Постарее других, телом и ликом горбоносым поразбитее, цыганка тяжело глянула на вдову с войны, тетку Марею, сказала равнодушно:
– Э-э, милая, тебе какое дело?.. У вас места не отымем, всем хватит, да еще останетца. Давай-ка погадаю лучше, я вижу, ты почему спросила, сердце у тебя ноет, проситца; вещунье у тебя сердце, а ты и сама этого не знаешь, милая…
– Да ты обожди, успеешь еще нагадать… Ты мне скажи…
– А вы где хароните?! – проговорила резко, вскинула голову цыганка, не глядя; смутным и быстрым, неуловимым каким-то движением достала из юбок потертую карточную колоду, темными пальцами развернула и свернула. – На могилках? И мы на могилках, чево ты беспокоишься? Беды не жди, а пришла – провожай подальше.
– И где ж они у вас?
– На земле, милая, на земле. Ну-ка, позолоти ручку, а я тебе все скажу, что ждешь, что не ждешь, каких страстей навидалась, каких видеть не хошь… Что ж ты это, милая, милова не нашла?! Потерялся твой милый среди путей-дорожек, все дорожки прошел, одну не нашел – к дому любезному. Закружила его тоска дремучая, смерть неминучая, а где та смертынька – никому не знать, не ведать, не выведать, в горсть не сгрести, руками не развести… Любила б – да любить некого, дала бы – да давать нечего; а уж мне ты найди, мне хорошо, а тебе еще лутше будет, душа-то проситца, а ты успокой, не томи понапрасну душу-то, она и так все исстрадалася…
Сникла тетка Марея, ладонь свою грубую ей торопливо протянула, словно сама за подаянием, глядя просительно и покорно…
Цыгане же мужики появлялись на селе совсем редко. Один только сюда приходил, расположился у дома, в котором было раньше правление колхоза «Свободный пахарь», а теперь начальная школа. Совки разные, кочережки, чапельники разложил, всякую кузнечную поделку, даже пару новых, будто с завода только, амбарных замков – ему одному ведомо, где он достал. Кожа на лице его была темна и сера, нечиста, а глаза выпуклые, с большими грязноватыми белками, чуть косо поставлены и звероваты, как у суслика. Смотрел на них, ребятню, а потом сумел как-то приятно оскалиться, громко скомандовал: «А ну, марш по дворам! Пусть все приходят, пакупают – ничего не жалка! Налетай, нищета, подешевело!..» И опять засмеялся, как-то по-хорошему, будто все они тут ему своими были.

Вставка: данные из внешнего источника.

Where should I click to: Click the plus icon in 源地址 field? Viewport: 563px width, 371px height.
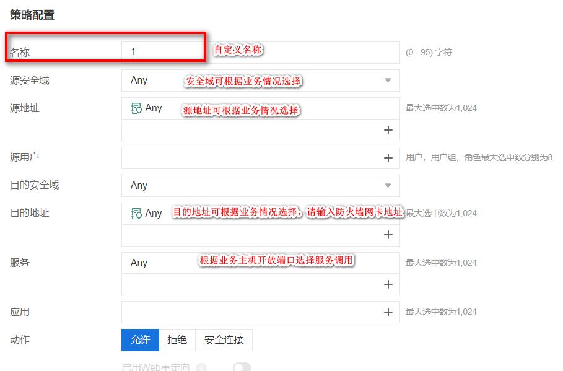pyautogui.click(x=388, y=130)
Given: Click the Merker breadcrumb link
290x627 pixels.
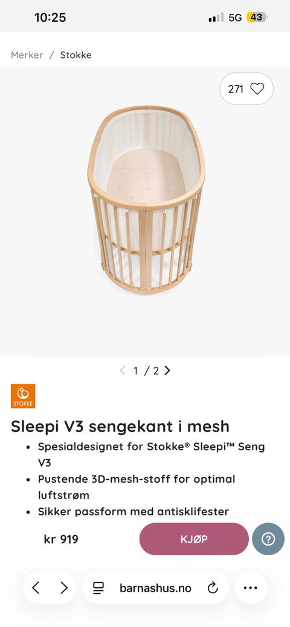Looking at the screenshot, I should [x=27, y=55].
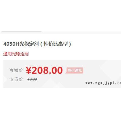This screenshot has width=121, height=121.
Task: Click the blank white area above the divider
Action: [x=61, y=15]

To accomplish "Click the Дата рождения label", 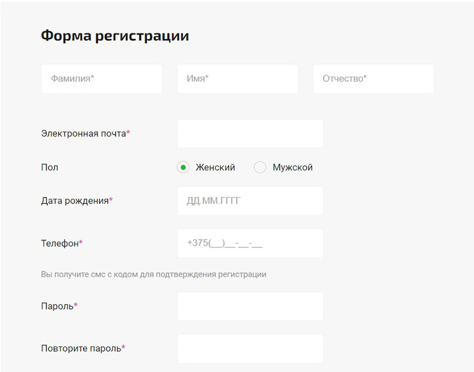I will click(75, 201).

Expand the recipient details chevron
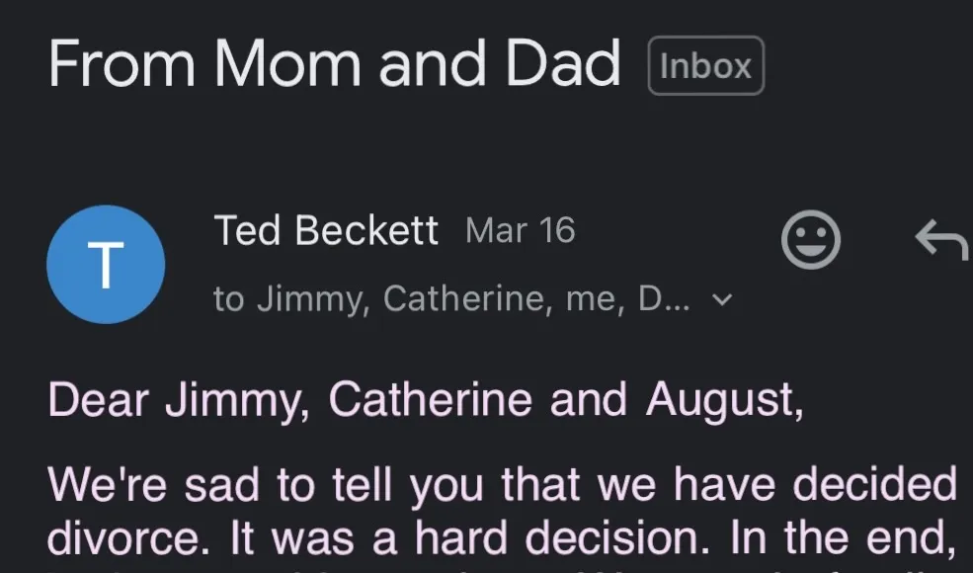point(723,298)
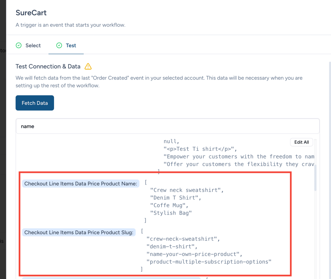Open the Test tab
Screen dimensions: 331x279
[71, 46]
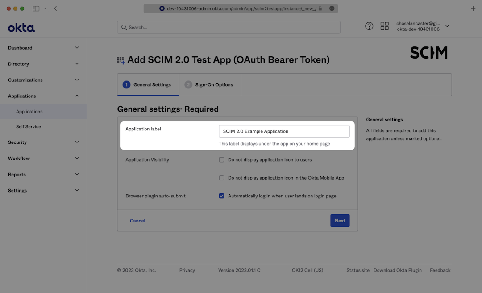The width and height of the screenshot is (482, 293).
Task: Click the SCIM logo image
Action: click(x=428, y=53)
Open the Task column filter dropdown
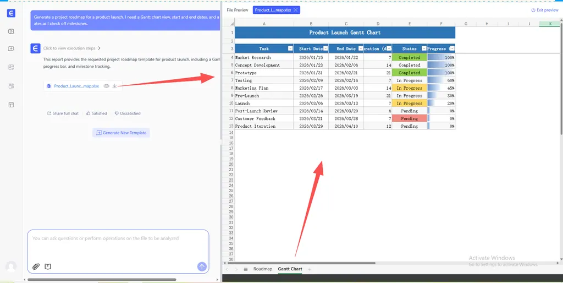Screen dimensions: 563x283 290,49
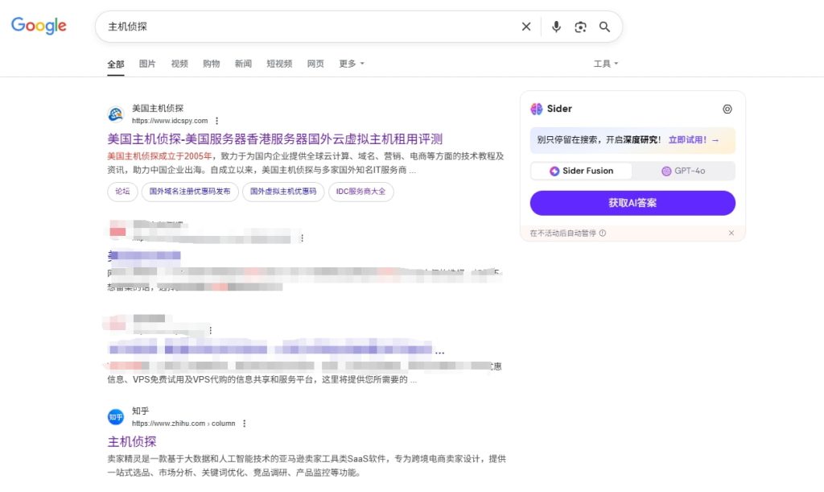The width and height of the screenshot is (824, 492).
Task: Dismiss the Sider auto-pause notice
Action: click(731, 232)
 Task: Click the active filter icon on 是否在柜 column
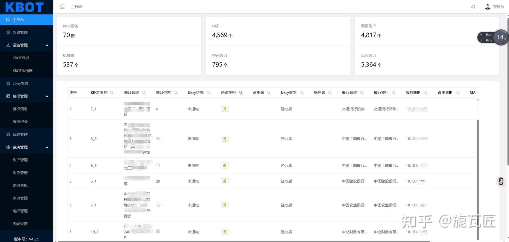click(241, 92)
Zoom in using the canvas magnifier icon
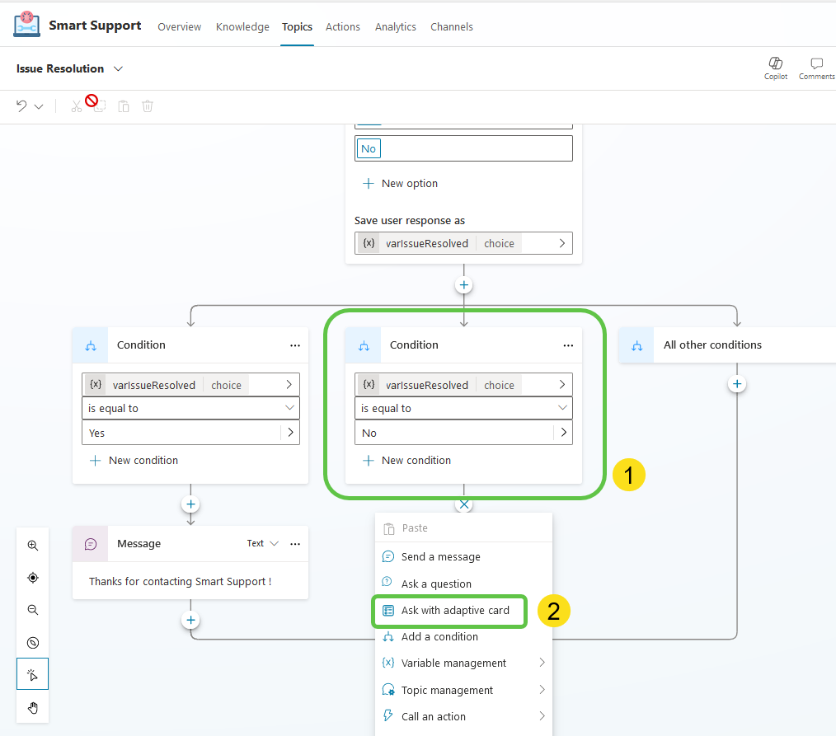Screen dimensions: 836x736 point(33,545)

– Коврики-т куда-а… цветастые, – сдержанно хвалили, хвастались бабы. – Я как увидала этот, с лебедями, – ну, думаю, не расстанусь!.. Все в избе приветней, не одни эти шпалеры. И где они только добывают?!
– Видно, ктой-то делает им, с рукою человек.
– А эта, старшая-то среди них, гадалка которая… Господи, страшней войны! Как глянет – прямо жуть берет…
– А я вот, погляди, платочек взяла, за семь всего рублев. Поторговалась, конечно, зато уж…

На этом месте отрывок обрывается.